## PROBLEMS AND TASKS
a - According to the International Fiberglass story, why did Frank have to put so much into making the curved fuselage and wings of the Airport-Playport fit the space? Answer in one to three sentences.
b - Go on with the International Fiberglass story, starting after its last sentence.

## DOCUMENT SEGMENT
>>

Custom Fiberglass International (CFI) has over 34 years experience in custom fiberglass fabrication for industrial and other uses.
In addition to custom fabrication, CFI manufactures catamaran sailboats.
The Story of International Fiberglass
by Jim Vickers
Pondering the plight of artists in a pickle --
a Van Gogh voluntarily crossing the bar after hundreds of paintings produce a single sale;
a Gauguin expiring of syphilis in pagan poverty, his work rejected --
moistens the eyes of all sensitive mortals.
Yet the tragedy of the popularly unrecognized but talented artist is the accepted common fate of the skilled craftsman,
one of whom is Frank Meldau, who exercises his talent at IFG (International Fiberglass)
on South Miami Boulevard between the Research Triangle Park and Durham.
Those in the fiberglass trade, however, know Frank well,
as Carrboro designer Diane Gillis discovered two years ago when she was looking
for someone to embody her plans for the Airport-Playport
in Terminal A at the Raleigh-Durham International Airport and
followed up on references to IFG.
"It was a pretty loose situation," Diane says of the bedroom-size playarea airplane mock-up.
"Frank had to really put a lot into it to make the curved fuselage and wings meet the space
because there was really no way that I could dimension it on a drawing.

<<

## PROVIDED DATA

>>

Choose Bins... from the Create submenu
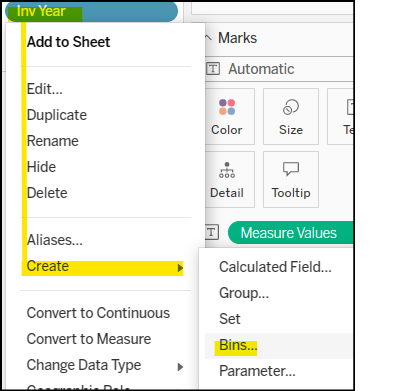This screenshot has height=391, width=399. point(238,345)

<<

## TASK RESULTS
a - Diane Gillis says there was no way she could dimension the curved fuselage and wings on a drawing. Frank therefore had to do a great deal of the work himself to make them meet the space.

b -
It was a very custom job."
Wallace Kuralt, the proprietor of the Intimate Bookshop chain in Chapel Hill, Raleigh, Winston Salem,
and elsewhere, has engaged Frank often to execute his personal designs---oversized books,
computer stands, a copper-toned inside awning for his Charlotte store.
"He's a remarkable craftsman," Wallace asserts.
"He is great doing whatever. Just the touch and feel of everything he does is so right."
To create an object from fiberglass, Frank first creates a "plug",
a true-size rendition of the final product, from which he takes a mold.
"Almost any material can be used for the plug," Frank explains,
"just as long as I can get the shape."
For the Playport, urethane, plastic and random odds and ends went into the plug.
A First Encounter with the Catamaran
Frank refined the draftsmanship necessary to his craft in engineering courses
taken at the University of New Mexico during a 1951-1954 hitch in the U.S. Air Force
and applied that education in the Special Weapons Command at Kirkland Air Force Base
drawing plans and "exploding-view" technical illustrations
to be used to place brackets on aircraft to carry nuclear weapons.
While at Kirkland, Frank had two adventures that altered the course
of his life, one temporarily, and the other permanently. Attending a
dinosaur dig in Sand Bluff, Colorado, convinced him he wanted to be
a paleontologist, and a 30-day leave sailing with a friend's family
in the Gulf of Mexico exposed him to a totally strange sailing vessel,
a 46 foot catamaran cut from Hawaiian logs.
From his grammar school days in Raleigh, sailing had been his
favorite sport, appropriate since he had been born in August 1931
aboard a sailing yacht off Charleston, SC. Although the bulky
Hawaiian double-hull was poorly designed, its speed led Frank to
think, "What is true for that large boat can be true for a
smaller boat---a 16-foot or a 20-foot boat would do the same thing."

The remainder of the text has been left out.